That's gonna be probably quite expensive though. Industrial computing can be pricy because it often is deliberately overengineered and has features like ECC memory support and legacy buses like ISA (which a lot of industrial peripherals still run on because all the gremlins have long since been beaten into submission) because every minute it's out of action due to a cockup is a minute that you aren't making any money. So it has to be brutally reliable.
 
Welp, Nvidia is apparently going to launch the RTX 3080 Ti on 1 May. If by "launch" you mean, parachute a few cards into the hands of scalpers and mining farms.

While we're at it, spare a thought for the 127 people who ordered a 3080 off of Scan on launch day and are still waiting for it after over 7 months with no confirmation of when the next shipment will be whatever. And there was them saying they only had taken enough orders to fulfil in six weeks.
 
Welp, Nvidia is apparently going to launch the RTX 3080 Ti on 1 May. If by "launch" you mean, parachute a few cards into the hands of scalpers and mining farms.

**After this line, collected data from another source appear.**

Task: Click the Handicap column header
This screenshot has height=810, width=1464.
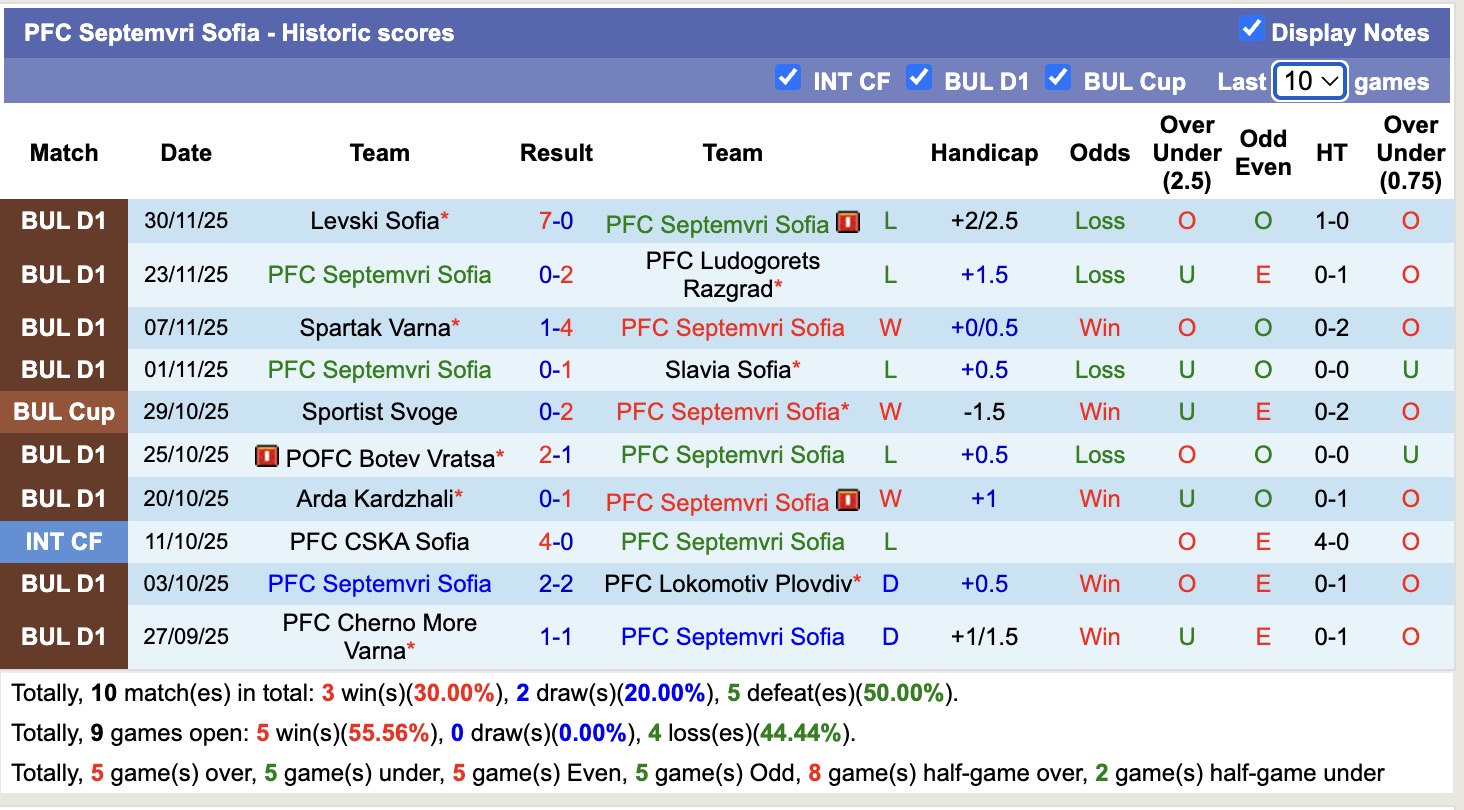Action: coord(984,153)
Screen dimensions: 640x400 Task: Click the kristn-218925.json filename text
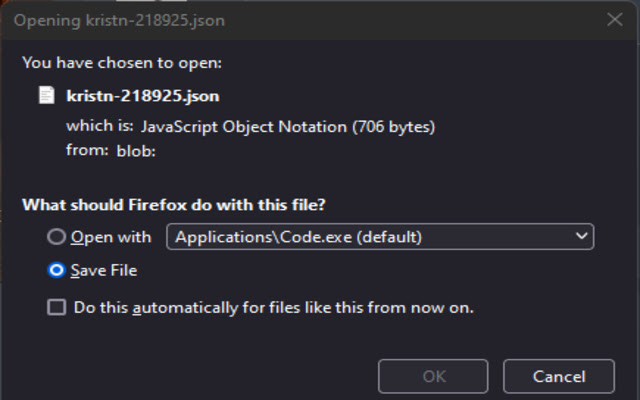[x=142, y=96]
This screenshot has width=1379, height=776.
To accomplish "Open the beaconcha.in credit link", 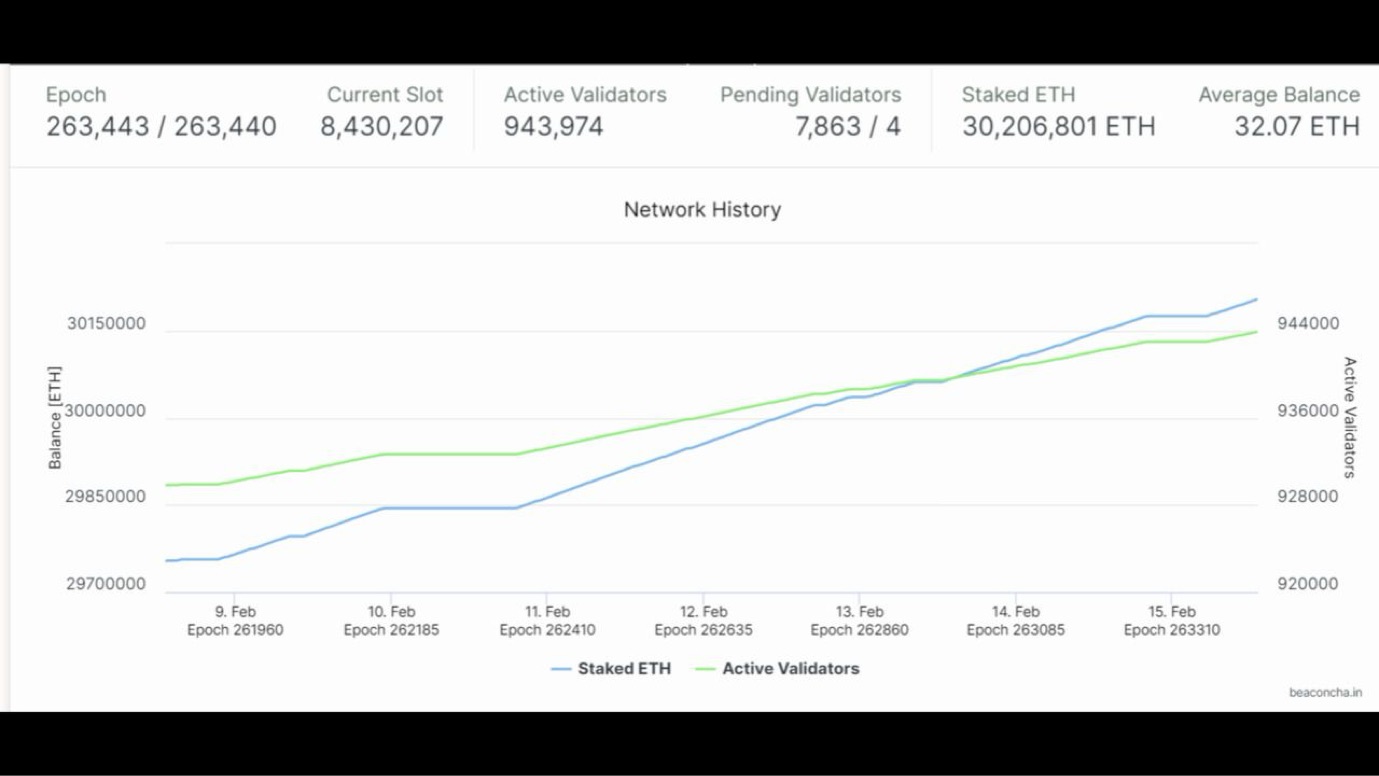I will pos(1325,692).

While we're at it, spare a thought for the 127 people who ordered a 3080 off of Scan on launch day and are still waiting for it after over 7 months with no confirmation of when the next shipment will be whatever. And there was them saying they only had taken enough orders to fulfil in six weeks.
I don't really know what's more amazing. The fact that stocking is still shit, or that people still line up every week just for the "opportunity" to buy vastly overpriced cards.
 

So with it becoming more and more difficult to mine Bitcoin and ETH shifting to proof of stake with Ethereum 2.0, the end of this dark tunnel for GPU mining may be at least within sight.
 

So with it becoming more and more difficult to mine Bitcoin and ETH shifting to proof of stake with Ethereum 2.0, the end of this dark tunnel for GPU mining may be at least within sight.
I_want_to_believe.bmp

I would love to see these crypto fuckers take it up the ass on a crash or via change in how internet pogs are "mined" but I have stared into the abyss for too long and see nothing but scalpers, 2-3x MSRP, OOS, and darkness.
 
As a moderater on a private forum, we talk about different sorts of tech that you may or may not need for the average person. Not everyone can get the greatest and bleeding edge stuff so we go over the best bang for the buck.

In my case the Samsung 860 500GB EVO does what I need it to do. Also what is important to me is the ability to hot swap and interchange my SSD's on the fly. As stated previously I have a ICY-Dock 6 port frontal carriage that takes up one of my 5.25 drive bays. With 6 different OS's, the ability to increase my storage on the fly and if my system has issues I just swap in a clean OS and and work on the problem child off line on my back up rig, which also has a 6 port frontal.
carriage.

All of my important stuff are duplicated and are on HDD's, which of course I have a ICY Dock Frontal 5.25 inch HDD carriage to hot swap as well.

YOUR mileage may vary but right now for me, I really see no real increase of performance VS flexibility in what I do on my rig to cause me to change.

Also considering the unbelievable price increases of everything of late, and most of the world running on older hardware/ OS's, I think if a person can get a 500GB SSD drive as their primary for their OS and use a HDD as a secondary for storage, they are going to be real happy on the performance increase over having their OS on a HDD drive.

ATM, I use Samsung 860 EVO for my SSD's and WD 2 TB 7200 spin rate for my HDD's. I still have a Few 850 EVO's lying around and they are fine to use as well. I have had no issues on storage usage as of date.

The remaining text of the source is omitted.